Hier noch weitere Beispiele, wie unser Blick funktioniert:

Wenn jemand verliebt ist, dann sieht er die geliebte Person auf eine besondere Art und Weise, er idealisiert sie, alles ist schön an ihr: die Art wie sie geht ist schön, wenn sie lacht ist sie schön, wie sie schaut ist sie schön. Alles an ihr ist schön. Wenn man jedoch zu zweit diese Person beobachtet, wird man dieselbe Person unterschiedlich sehen. Wenn im Herzen Neid und Eifersucht herrschen, beeinflusst das die Sichtweise, und wenn man Liebe für diese Person im Herzen empfindet, wird man sie anders wahrnehmen. Der Grund dafür liegt also im Inneren des Menschen.

Erinnern wir uns an ein Gleichnis Jesu: der barmherzige Vater und der ältere Sohn betrachten dieselbe Person – den jüngeren Sohn bzw. Bruder und sie sehen ihn mit unterschiedlichen Augen. So können auch wir eine Person aus einer anderen Nation, mit einem anderen Glauben, aus einer anderen Partei, unseren Nachbarn mit verzerrtem Blick sehen. Aus diesem Grund sagt Jesus: Zieh nicht den Splitter aus dem Auge des anderen, bevor du nicht den Balken aus deinem eigenen Auge, aus deinem Herzen, entfernt hast.

Zuallererst ist es wichtig, sich dessen bewusst zu werden, dass in uns, in unserem Herzen, etwas sein kann, das eine verzerrte Sichtweise verursacht. Und wir müssen alles daran setzten, dies aufzudecken. Scheuen wir nicht die Mühe zu verstehen, wie das Glas ist, durch das wir hindurch blicken, denn das Glas kann verschmutzt sein. Auf unseren Augen kann sich eine Schicht bilden, die uns den Blick verschleiert. Erinnern wir uns daran, wie groß der Balken in den Augen der Menschen war, die diese eine Frau, die gesündigt hatte, betrachtet haben und sie deswegen steinigen wollten. Stellt euch vor, wie groß der Balken im Auge des älteren Bruders war, sodass er nicht die Türschwelle überqueren konnte, um seinen jüngeren Bruder zu umarmen. Wie sehr hat sich Negatives in die Augen und das Herz der Pharisäer geschlichen, sodass sie Jesu Schüler kritisierten: „Warum isst euer Lehrer mit den Sündern und Zöllnern?“ Was hat die Entscheidung der Hohepriester und Gesetzeslehrer beeinflusst, dass sie nicht angehalten haben neben einem Verletzten, sondern ihren Weg fortsetzen? Was hat sich in das Herz zweier Schüler Jesu geschlichen, die traurig aus Jerusalem nach Emmaus zurückkehrten? Auch Nathanael hätte den falschen Weg einschlagen können, als er von Philippus hörte, dass Jesus aus Nazaret stammt: „Aus Nazareth? Kann von dort etwas Gutes kommen?“ (Joh 1,46)

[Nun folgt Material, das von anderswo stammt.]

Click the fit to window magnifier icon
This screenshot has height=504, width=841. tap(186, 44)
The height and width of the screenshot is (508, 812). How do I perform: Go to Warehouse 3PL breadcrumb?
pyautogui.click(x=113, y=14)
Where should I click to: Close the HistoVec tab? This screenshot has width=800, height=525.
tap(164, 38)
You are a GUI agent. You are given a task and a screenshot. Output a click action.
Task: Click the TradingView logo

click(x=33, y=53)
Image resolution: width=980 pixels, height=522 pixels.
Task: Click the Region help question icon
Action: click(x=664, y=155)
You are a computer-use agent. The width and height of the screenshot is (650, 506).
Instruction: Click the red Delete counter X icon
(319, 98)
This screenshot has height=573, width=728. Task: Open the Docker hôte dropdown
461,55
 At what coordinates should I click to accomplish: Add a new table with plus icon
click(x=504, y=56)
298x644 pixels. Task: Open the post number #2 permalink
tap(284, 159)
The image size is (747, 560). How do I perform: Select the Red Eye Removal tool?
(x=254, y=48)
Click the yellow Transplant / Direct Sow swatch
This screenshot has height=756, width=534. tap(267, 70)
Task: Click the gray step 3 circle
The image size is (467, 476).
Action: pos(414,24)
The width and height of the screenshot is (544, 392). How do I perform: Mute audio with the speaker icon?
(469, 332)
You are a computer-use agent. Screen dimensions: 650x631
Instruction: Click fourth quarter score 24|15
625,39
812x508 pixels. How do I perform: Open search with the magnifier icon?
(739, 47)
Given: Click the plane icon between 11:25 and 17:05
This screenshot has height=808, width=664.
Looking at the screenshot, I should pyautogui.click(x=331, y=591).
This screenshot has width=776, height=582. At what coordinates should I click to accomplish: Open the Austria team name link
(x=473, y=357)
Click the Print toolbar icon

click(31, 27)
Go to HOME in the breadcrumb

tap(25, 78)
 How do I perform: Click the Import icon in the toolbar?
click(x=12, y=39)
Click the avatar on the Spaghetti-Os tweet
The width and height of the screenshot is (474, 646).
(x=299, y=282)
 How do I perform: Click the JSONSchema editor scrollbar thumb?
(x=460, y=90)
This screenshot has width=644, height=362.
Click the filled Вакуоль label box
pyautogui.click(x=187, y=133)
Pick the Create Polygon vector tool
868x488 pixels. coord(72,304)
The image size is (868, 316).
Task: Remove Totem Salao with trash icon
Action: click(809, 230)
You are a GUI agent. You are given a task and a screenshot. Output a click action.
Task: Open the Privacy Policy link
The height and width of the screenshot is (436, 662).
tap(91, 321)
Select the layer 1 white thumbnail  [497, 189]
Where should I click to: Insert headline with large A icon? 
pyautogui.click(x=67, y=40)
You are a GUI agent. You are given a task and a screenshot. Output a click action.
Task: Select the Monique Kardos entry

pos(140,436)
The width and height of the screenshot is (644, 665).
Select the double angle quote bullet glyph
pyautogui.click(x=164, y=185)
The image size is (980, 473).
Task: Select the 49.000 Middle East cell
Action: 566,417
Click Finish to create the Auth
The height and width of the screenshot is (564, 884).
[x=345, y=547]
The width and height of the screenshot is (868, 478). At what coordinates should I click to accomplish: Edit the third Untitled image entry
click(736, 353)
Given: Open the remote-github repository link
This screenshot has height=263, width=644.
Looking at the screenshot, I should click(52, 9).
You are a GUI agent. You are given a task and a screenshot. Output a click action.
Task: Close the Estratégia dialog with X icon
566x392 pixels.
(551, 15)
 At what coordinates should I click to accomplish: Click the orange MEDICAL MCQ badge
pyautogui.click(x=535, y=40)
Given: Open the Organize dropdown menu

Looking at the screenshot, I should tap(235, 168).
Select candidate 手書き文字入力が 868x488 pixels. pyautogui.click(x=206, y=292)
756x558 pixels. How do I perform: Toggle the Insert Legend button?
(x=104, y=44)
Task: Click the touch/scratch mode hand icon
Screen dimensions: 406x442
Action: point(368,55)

Diese Bibelstelle lehrt uns sehr Wichtiges: auf unser Inneres Acht zu geben. Dass wir aufpassen müssen, womit was wir unser Herz nähren, welchen Inhalt es hat. Stellt euch vor, welchem Einflüssen wir von außen und innen ausgesetzt sind, wie sehr die Medien unsere Sichtweise beeinflussen und formen wollen, wie Interessen unsere Sichtweisen und unser Denken steuern. Mit Recht stellen wir folgende Frage: Wenn unsere Wahrnehmung so unsicher ist, hat es überhaupt Sinn, sich um die Erkenntnis zu bemühen? Können wir überhaupt Schlüsse ziehen oder Urteile über andere fällen? Genauso wie dem Herzen eine verzerrte Sichtweise zugrunde liegt, genauso liegt in uns auch der Schlüssel für das richtige Betrachten. Wie können wir diesen Schlüssel finden? Unser Leid entsteht nicht so sehr dadurch, dass wir unterschiedliche Sichtweisen haben, sondern weil wir uns unseres unreinen Blickes nicht bewusst sind. Wären sich die Menschen von Nazaret ihrer Vorurteile bewusst gewesen, vielleicht hätten sich die Dinge anders abgespielt. Erinnern wir uns an das gestrige Zeugnis von Blanka Vlašić. Sie erzählte davon, wie auf irgendeinem Parkplatz eine große Veränderung in ihrem Leben passierte. Das war nur ein Augenblick, ein Erwachen aus einem Traum, das Öffnen der Augen, das Öffnen des Bewusstseins. Und alles änderte sich auf einmal. Von da an sah sie Dinge, Personen und Probleme auf eine andere Art und Weise. Erinnern wir uns auch an die Mutter aus Barcelona, die 18 Kinder zur Welt gebracht hat, und 15 davon leben. Andere sagen zu ihr: „Oh du Arme, du bist eine Witwe mit 15 Kindern!“ Aber sie antwortet darauf: „Ich höre diese Worte, aber ich fühle mich so: Selig bin ich als Mutter, umkreist von 15 Kindern!“ Der Mensch sieht sich und andere Mitmenschen anders, wenn Treulosigkeit, Misstrauen in ihm  herrschen, als wenn sich in seinem Herzen Glaube, Hoffnung und Liebe befinden.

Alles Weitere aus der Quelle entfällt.